Ancak kimlik siyasetini aşan, kutuplaşma sorunun dışına çıkan, ve iç politika ve dış politika da Türkiye’yi daha iyi yönetme iddiasında olan bir muhalefet, halkın desteğini de alarak seçimleri kazanabilir.
Üç meydan okumayı
üç soru şeklinde soralım.
Ekonomik sorunlar halkın lidere ve hükümete desteğini azaltır mı?
Bu soruya yanıt ilginç olarak ‘
Evet’ ve ‘
Hayır’dır.
Evet: demokrasi ile yönetilen ülkelerde, işsizlik, hayat pahallığı, enflasyon gibi sorunlar halkın hükümete güvenini ve desteğini azaltıyor.

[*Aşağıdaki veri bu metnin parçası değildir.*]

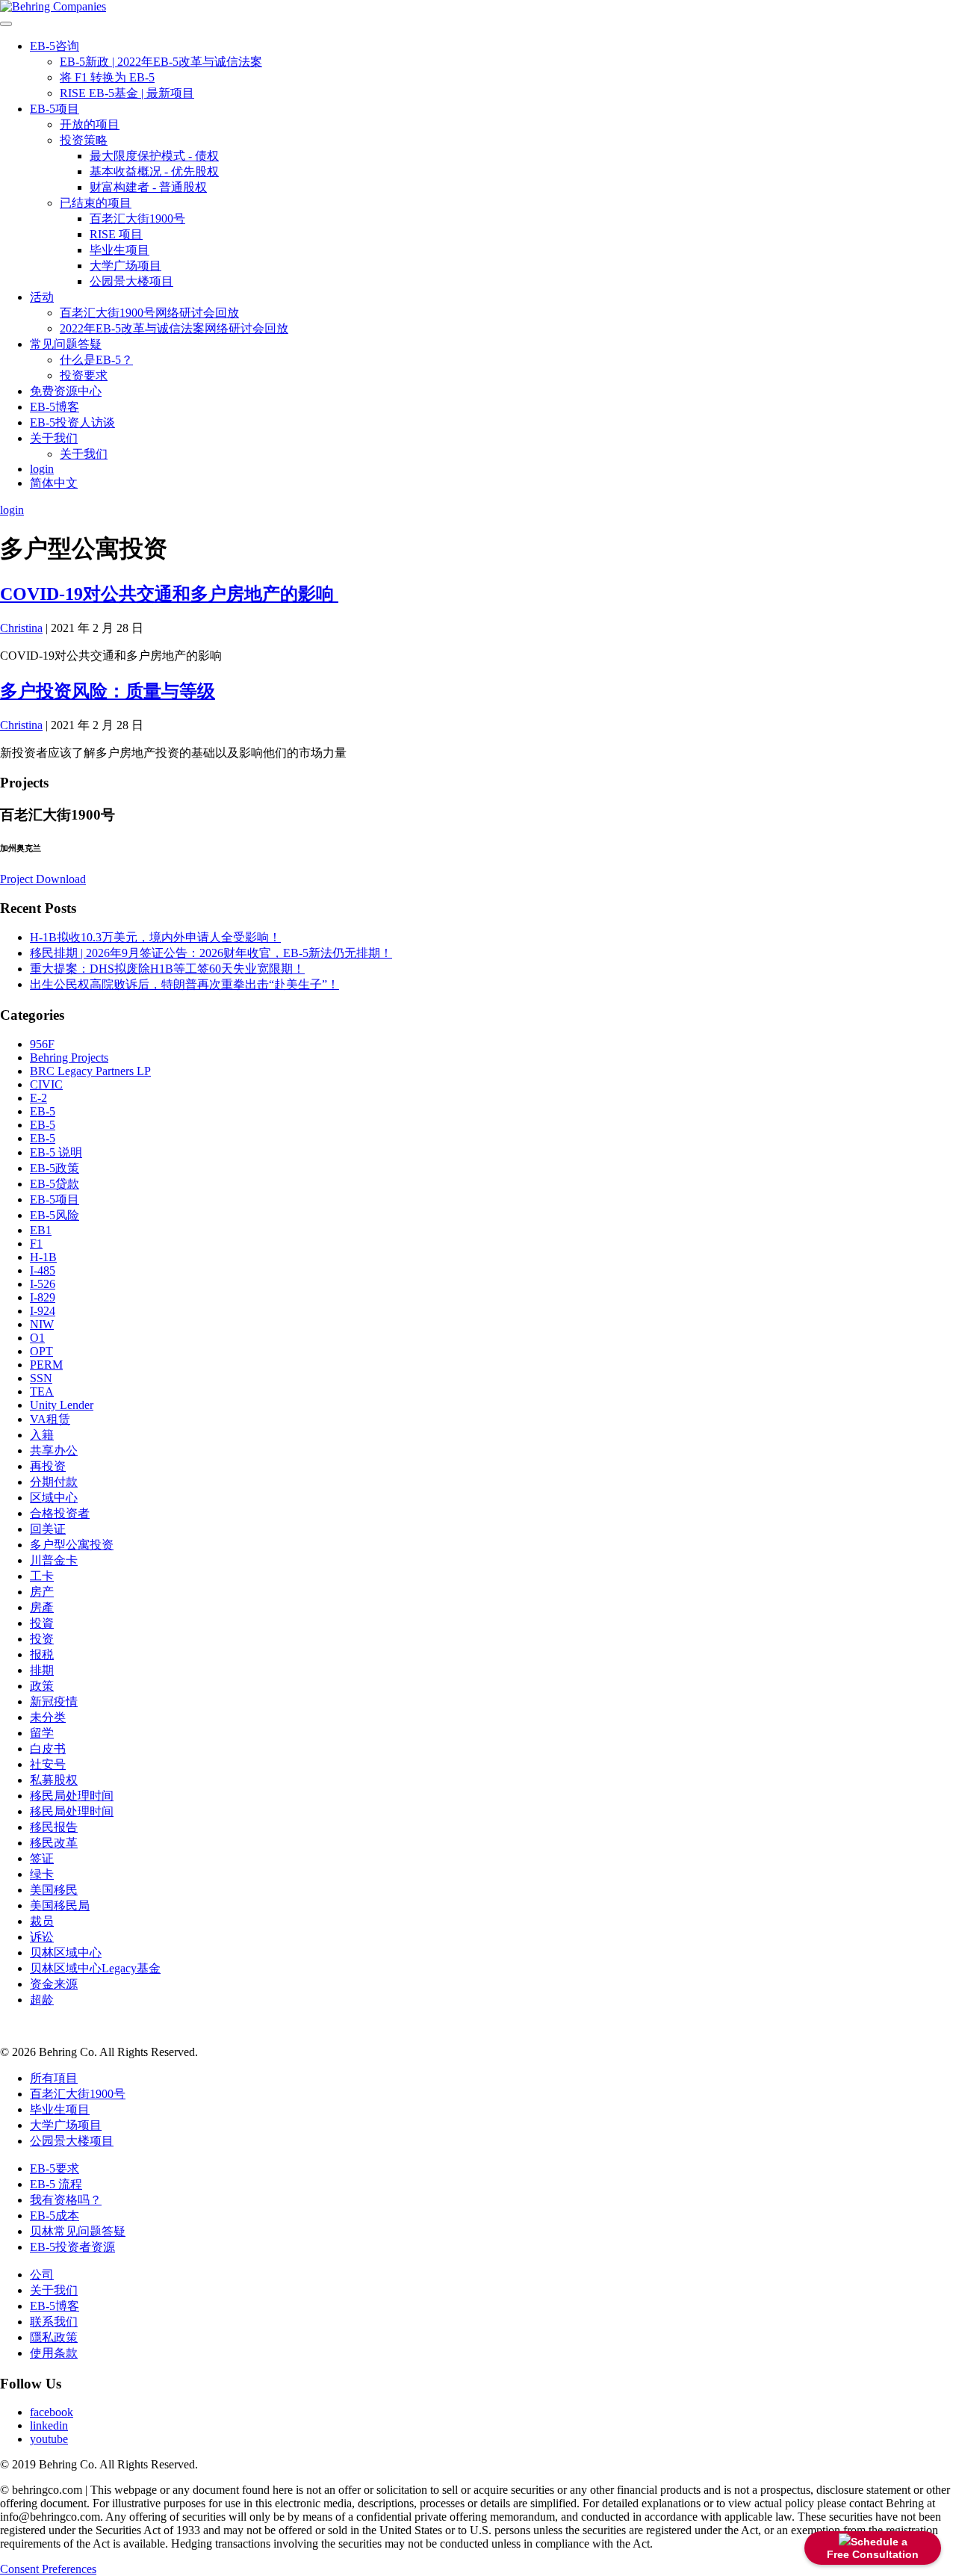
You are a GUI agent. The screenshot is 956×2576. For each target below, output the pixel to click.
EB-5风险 (54, 1215)
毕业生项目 (119, 250)
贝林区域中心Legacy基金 (95, 1968)
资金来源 (54, 1984)
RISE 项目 (116, 234)
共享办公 (54, 1450)
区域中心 (54, 1497)
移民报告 (54, 1827)
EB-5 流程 (56, 2184)
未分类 (48, 1717)
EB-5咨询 (54, 46)
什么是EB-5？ (96, 359)
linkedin (49, 2425)
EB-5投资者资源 (72, 2247)
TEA (42, 1391)
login (42, 468)
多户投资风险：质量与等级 (107, 691)
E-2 (38, 1098)
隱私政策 (54, 2337)
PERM (46, 1364)
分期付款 (54, 1482)
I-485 (42, 1270)
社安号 (48, 1764)
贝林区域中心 (66, 1952)
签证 (42, 1858)
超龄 (42, 1999)
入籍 (42, 1434)
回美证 (48, 1529)
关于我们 (54, 438)
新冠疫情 (54, 1701)
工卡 (42, 1576)
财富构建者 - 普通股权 (148, 187)
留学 (42, 1733)
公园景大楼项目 (131, 281)
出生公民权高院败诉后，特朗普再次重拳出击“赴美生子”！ (184, 984)
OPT (41, 1351)
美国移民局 (60, 1905)
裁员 (42, 1921)
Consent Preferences (48, 2569)
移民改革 (54, 1842)
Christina (21, 628)
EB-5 (42, 1111)
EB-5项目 (54, 108)
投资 (42, 1638)
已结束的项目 (95, 202)
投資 (42, 1623)
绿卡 (42, 1874)
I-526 (42, 1284)
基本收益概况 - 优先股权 (154, 171)
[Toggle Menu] (6, 24)
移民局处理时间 (72, 1795)
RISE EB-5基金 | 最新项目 (127, 93)
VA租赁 (50, 1419)
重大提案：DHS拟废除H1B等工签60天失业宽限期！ (167, 968)
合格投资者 (60, 1513)
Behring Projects (69, 1057)
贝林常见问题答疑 (77, 2231)
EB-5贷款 (54, 1183)
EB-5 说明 (56, 1152)
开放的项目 (90, 124)
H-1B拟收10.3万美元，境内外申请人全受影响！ (155, 937)
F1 (36, 1243)
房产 (42, 1591)
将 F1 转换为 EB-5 (107, 77)
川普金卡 (54, 1560)
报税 (42, 1654)
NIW (42, 1324)
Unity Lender (61, 1405)
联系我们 (54, 2321)
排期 (42, 1670)
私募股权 (54, 1780)
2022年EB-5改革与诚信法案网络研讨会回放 (174, 328)
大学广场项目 (125, 265)
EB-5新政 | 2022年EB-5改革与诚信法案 (161, 61)
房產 (42, 1607)
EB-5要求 (54, 2168)
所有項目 (54, 2078)
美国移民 (54, 1889)
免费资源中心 (66, 391)
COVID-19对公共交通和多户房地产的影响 (169, 594)
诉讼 (42, 1937)
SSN (41, 1378)
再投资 (48, 1466)
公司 (42, 2274)
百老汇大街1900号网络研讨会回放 (149, 312)
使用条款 (54, 2353)
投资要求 (84, 375)
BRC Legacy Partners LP (90, 1071)
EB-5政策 (54, 1168)
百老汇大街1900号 (137, 218)
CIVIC (46, 1084)
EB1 (41, 1230)
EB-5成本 (54, 2215)
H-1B (43, 1257)
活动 (42, 297)
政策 (42, 1685)
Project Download (43, 879)
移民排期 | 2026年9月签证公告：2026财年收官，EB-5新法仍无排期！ (211, 953)
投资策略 (84, 140)
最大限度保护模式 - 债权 (154, 155)
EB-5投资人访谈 (72, 422)
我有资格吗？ (66, 2199)
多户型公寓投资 (72, 1544)
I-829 (42, 1297)
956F (42, 1044)
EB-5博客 (54, 406)
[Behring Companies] (53, 6)
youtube (49, 2439)
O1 (37, 1337)
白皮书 (48, 1748)
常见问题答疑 (66, 344)
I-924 (42, 1310)
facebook (51, 2412)
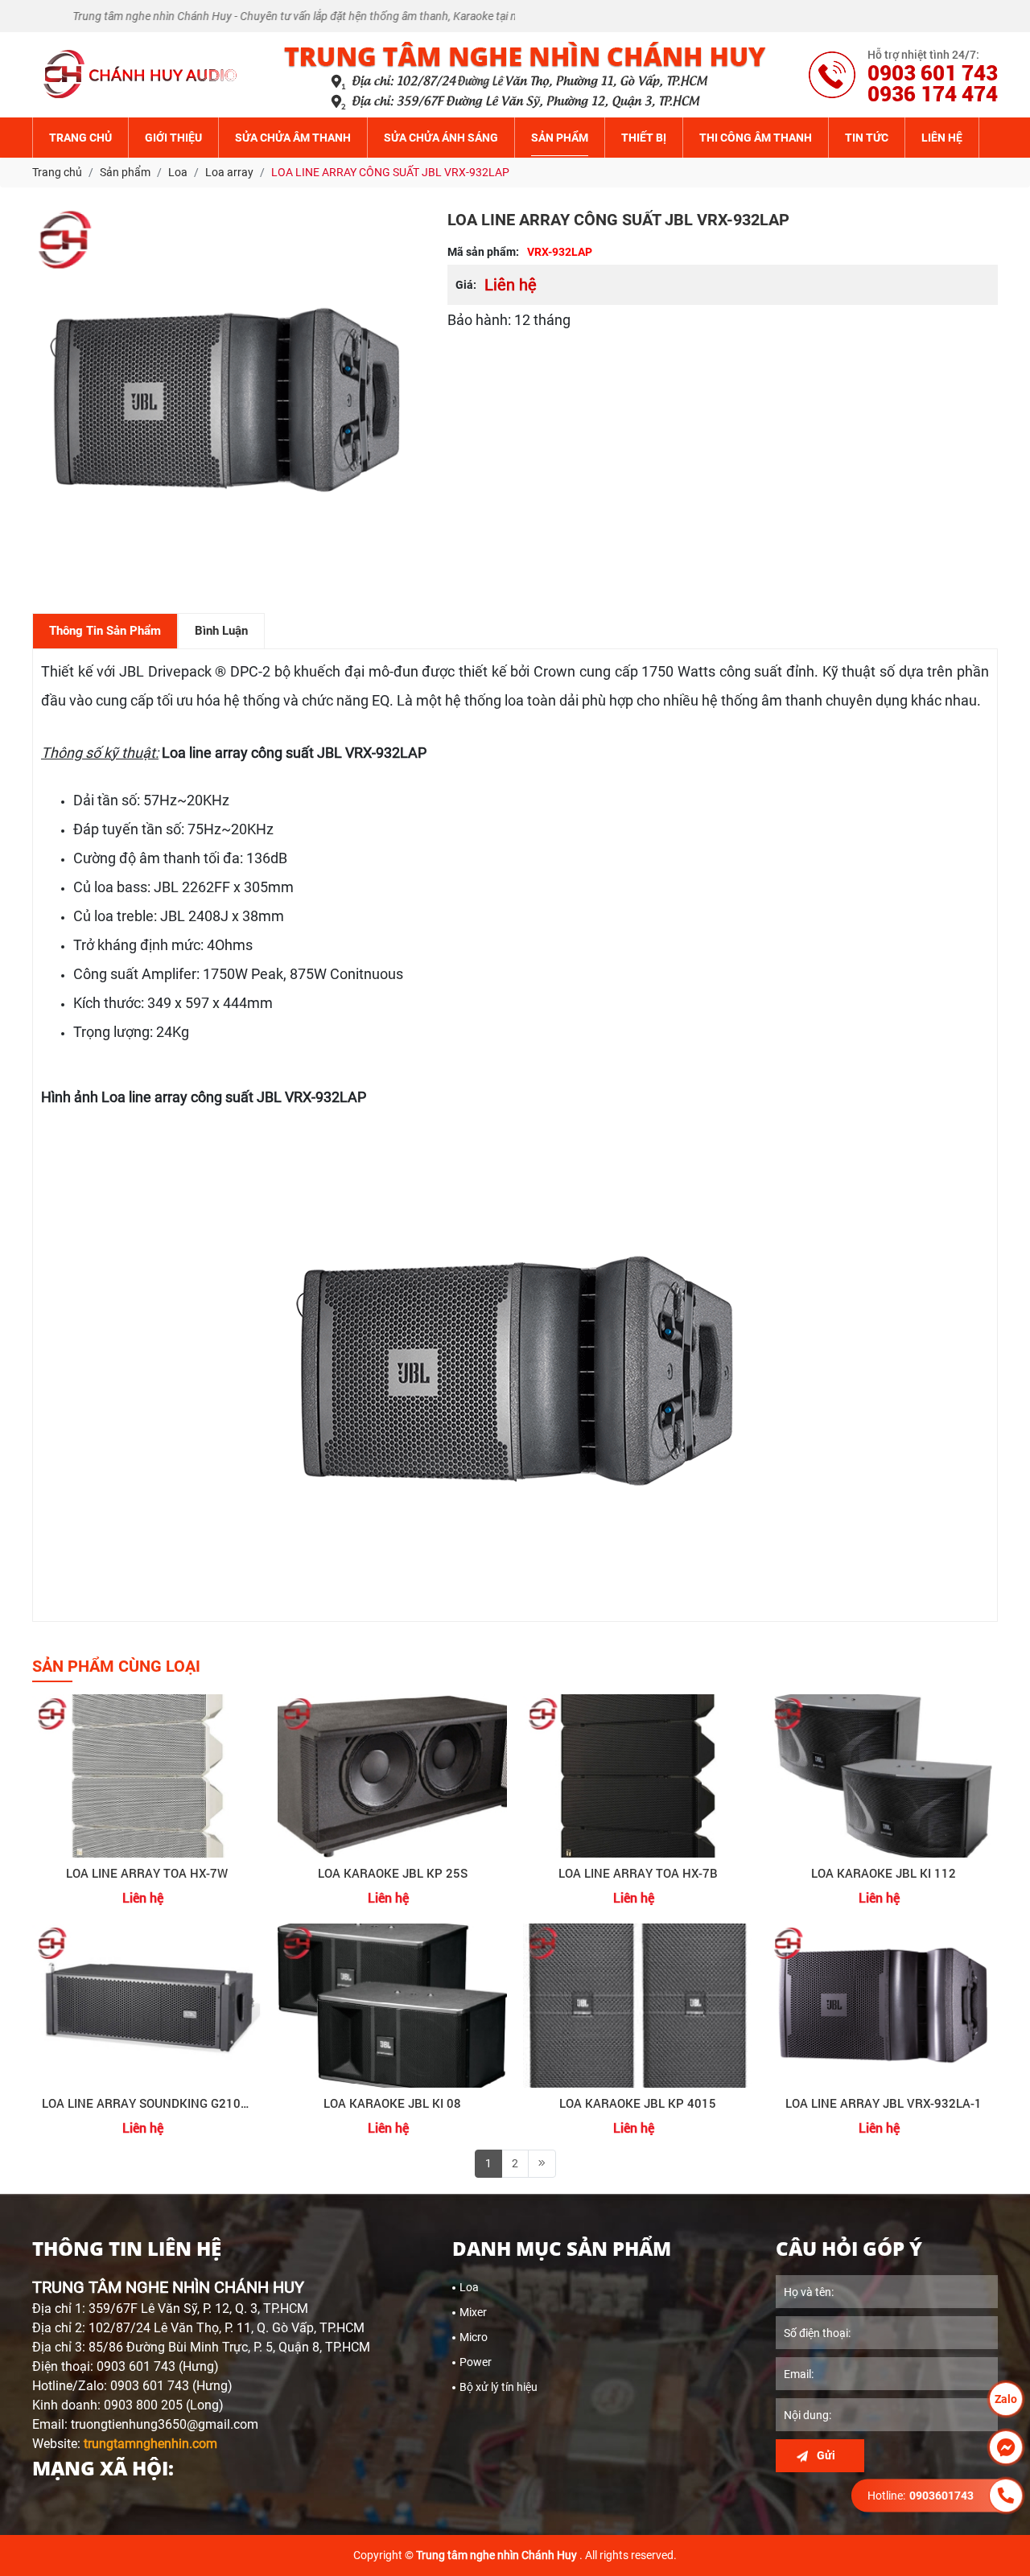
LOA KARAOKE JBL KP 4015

Hayır, Türkiye’nin de içinde yer aldığı otoriterleşen, rekabetçi otoriter, ya da biraz demokrasinin olduğu ama
otoriterleşme eğilimi güçlü olan “
melez rejimler”de,
ekonomik sıkıntılar halkın lidere ve hükümete desteğini azaltmıyor.
Bu tür ülkelerden ve rejimlerden toplanan veriler gösteriyor ki, ekonomik kriz ile hükümete güven arasında olumsuz bir ilişki yok.
Ekonomik sorunlar hükümete güveni demokrasiler de olduğu gibi etkilemiyor; hatta, aksine,
güven ve destek devam edebiliyor.
Peki, bu genelleme içeren saptama bilimsel mi?
Sabancı Üniversitesi olarak her yıl verdiğimiz “
Sakıp Sabancı Araştırma Ödülleri” içinde bir kişiye yaptığı önemli ve yaratıcı çalışmalar temelinde verdiğimiz juri ödülünün
2022 yılı sahibi, Harvard Üniversitesi’nden
Prof. Pipa Norris oldu.
Pipa Norris, küresel ölçekte toplanan “
büyük veriler” (big data) üzerinden yaptığı ve demokrasi, güven, populizm, seçimler gibi önemli alanlara odaklanan ufuk açıcı çalışmalarıyla tanınıyor.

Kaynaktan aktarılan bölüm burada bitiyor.